Research Summary Report of A06

Laser Powder-Bed Fusion (LPBF) of Steel Elements for Construction – Basics of Design and Mechanical Resilience.


Diller, Johannes; Doctoral researcher;,

Siebert, Dorina; Doctoral researcher;

Technical University of Munich, Chair of Metal Structures


Wenzler, David; Doctoral researcher;

Technical University of Munich, Institute for Machine Tools and Industrial Management




The project A06 aims to explore and evaluate the factors influencing the manufacturing of safe and durable structural steel elements by Powder Bed Fusion of Metals using a Laser Beam (PBF-LB/M). Thereby, the PBF-LB/M process, the post-treatment, and the geometrical aspects in terms of microstructure and mechanical properties were investigated and correlations determined.

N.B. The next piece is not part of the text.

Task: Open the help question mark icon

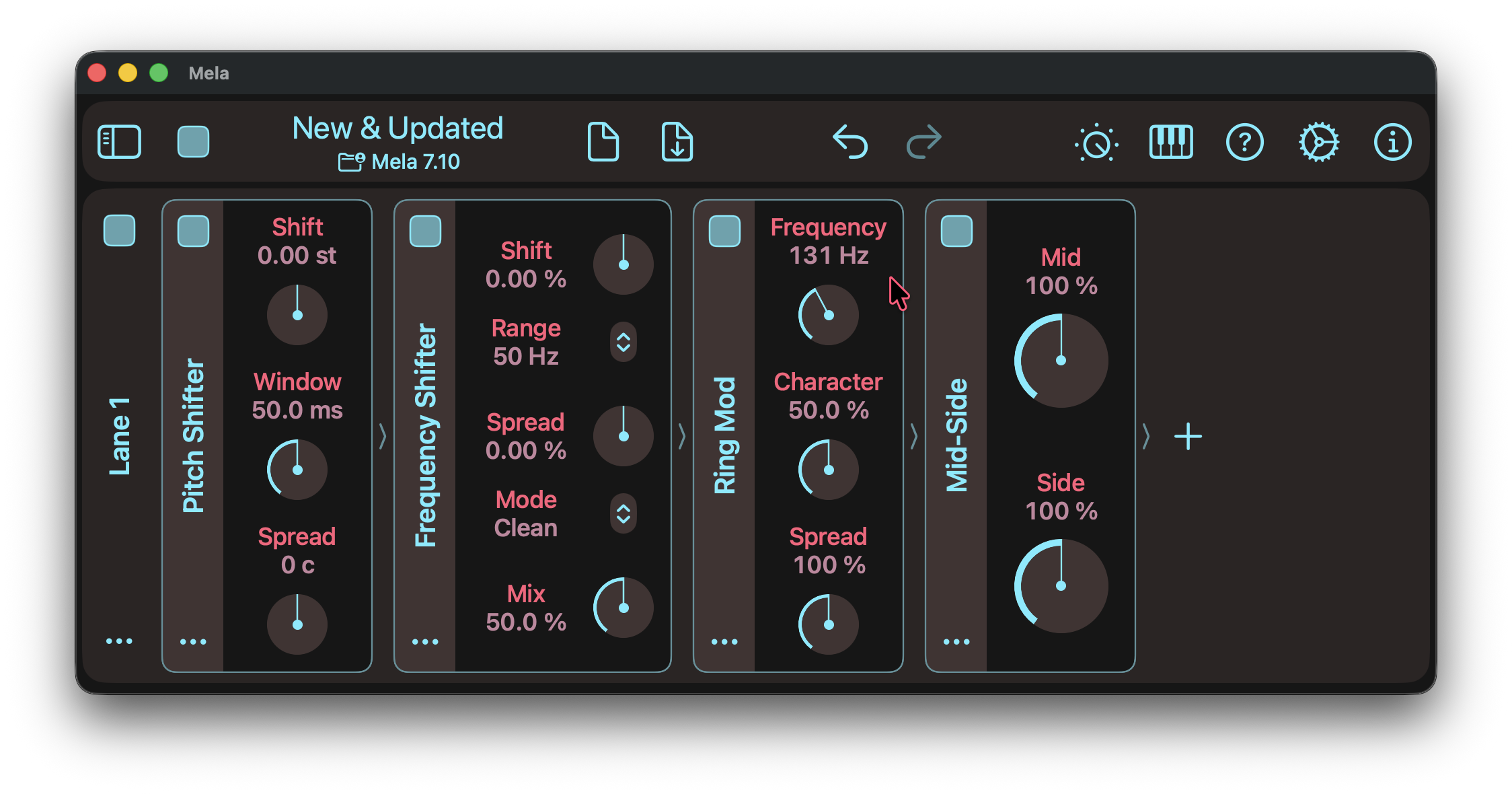Action: (1245, 142)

In the first funding period, it is focused on analyzing small-scale specimens and complex facade elements with multiaxial stress states. Based on the results, a first methodology for a qualified Additive Manufacturing (AM) design of safe and durable structural steel elements will be derived.


Current state of research

The development of additive manufacturing enables the creation of new, complex, and application-specific designs. With additive manufacturing, it is possible to create lattice structures for the damping of cyclic loads. Lattice structures should exhibit pronounced deformation behaviour and thus dissipate more energy than solid material. They are complex – not only in fabrication but also in design. A parameter study was performed for unit cells as well as lattice structures with BCC (Body-centered cubic), BCCZ, FCC (Face-centered cubic), FCCZ, FBCC, and FBCCZ topologies. The above topologies were investigated with respect to the deformation behaviour as well as the energy dissipation capacity and compared with each other. The chosen parameters were the relative density and the cell size. The parameter study revealed that the energy dissipation can be maximized by applying a constant structural deformation. The structures with a large relative density are stiff and deform less. In contrast, structures with a low relative density exhibit severe softening and fail under even small actions. It was further shown that the elastic support force of the lattice structures is greater than that of the unit cell. Thus, the investigation has shown that the FCCZ topology has sufficient stiffness and thus has the maximum energy absorption.


Fig 1: FBBC (left) and FBCCZ (right) unit cells (top) and their deformation behaviour at 68% strain.

Deformation behaviour of body-centered cubic lattice structure.